Through the use of B2B, companies in developing countries can create and sustain competitive advantage, get access to new and better suppliers and customers, etc (Wood, 2004). Proper attention to specific conditions of these countries can prevent negative effects and slow e-business adoption (García-Murillo, 2004). However, a successful B2B development project requires proper management of different types of Critical Success Factors (CSF). CSF are: “the conditions that need to be met to assure success of the system” (Poon and Wagner, 2001, p.395). CSFs can be categorised as emerging from economic, technological or organizational issues (Ewusi-Mensah and Przasnyski, 1994).

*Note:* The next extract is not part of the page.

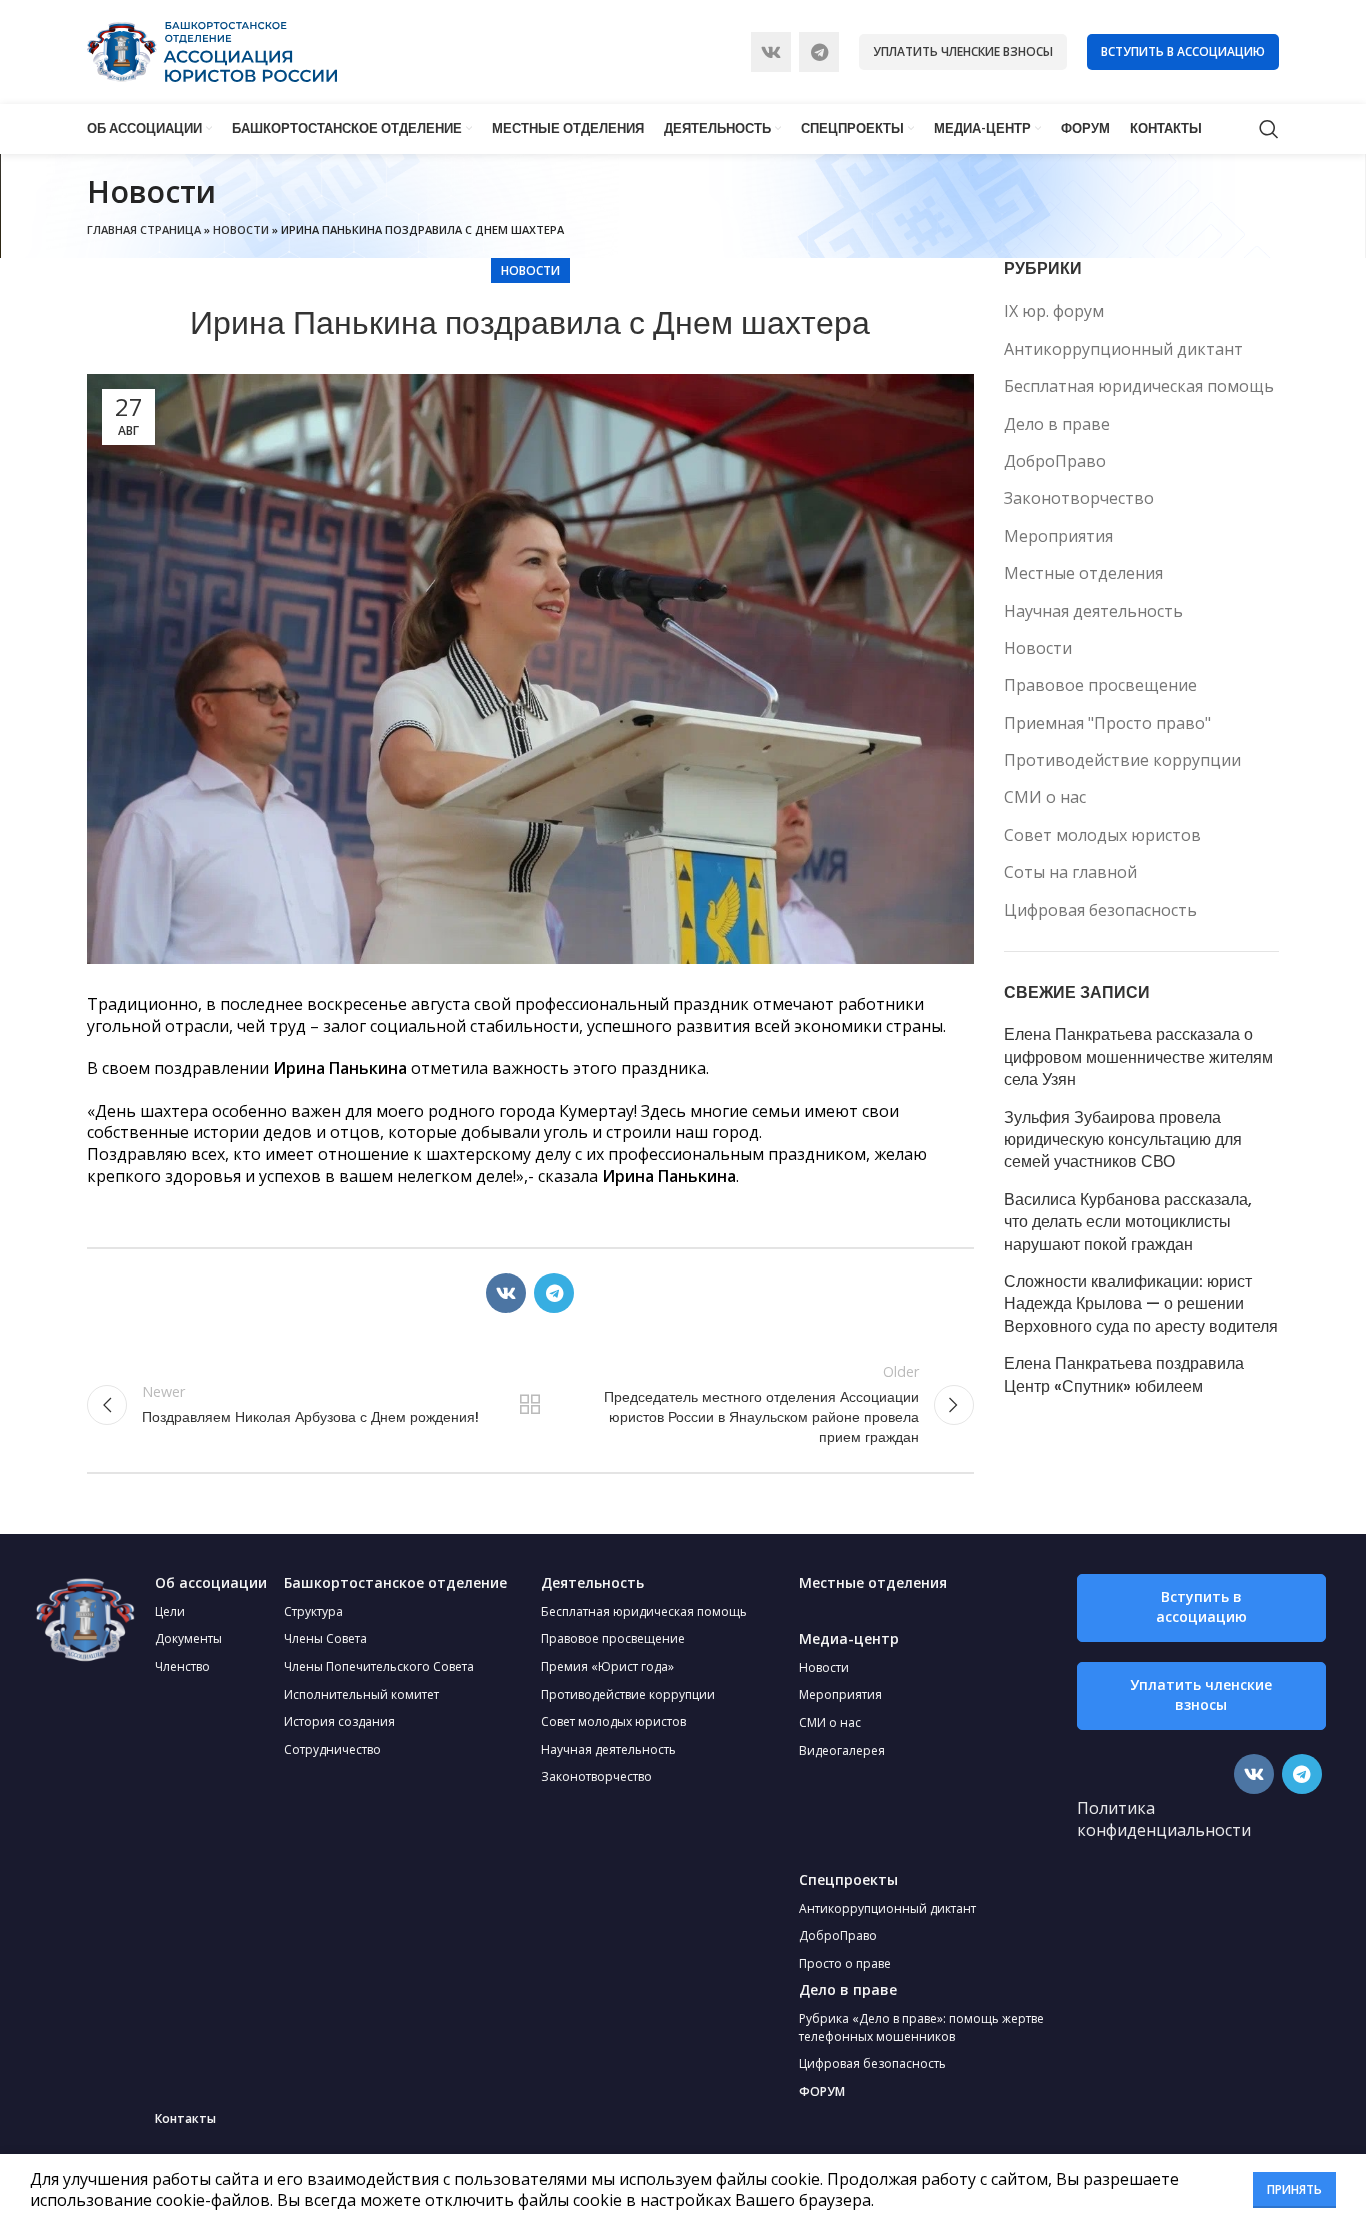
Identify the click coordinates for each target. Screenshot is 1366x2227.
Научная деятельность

Planning considerations should focus on important organizational factors, because they influence the other factors. Circumstances in the developing countries also reveal the importance of trying to resolve organizational factors such as confidence and trust in order to establish a corporate culture where the benefits of sharing are viewed as important and natural. Leaders initiate this process by imposing his/her beliefs, values, and assumptions, but culture only arises when the assumptions of individuals lead to shared experiences (Schein, 2004). Thus, developing a culture is a long-term process, and the importance of planning and preparation is clear. Currently, the lack of means for dealing with CSF is accentuated by the fact that many B2B projects fail. Additionally, specific conditions in developing countries such as capacity of organizations to absorb, use, and adapt advances in science and technology must be studied (Salman, 2004). Organizations in developing countries must prepare themselves well to avoid pitfalls and achieve the full benefits of B2B. This is no different compared to developed countries. The difference is that developing countries lack suitable resources for such preparations, with regard to poverty, and inadequacy and instability of various resources in developing countries (Agoulu, 1997; Roy and Biswas, 2007; Purcell and Toland, 2004), together with low B2B maturity. There are barriers to e-commerce such as: low income levels, low literacy rates, lack of payment systems that support online transactions, and cultural resistance to online transaction-making (Ho et al, 2005). Our work contributes to better preparatory routines in organizations in developing countries.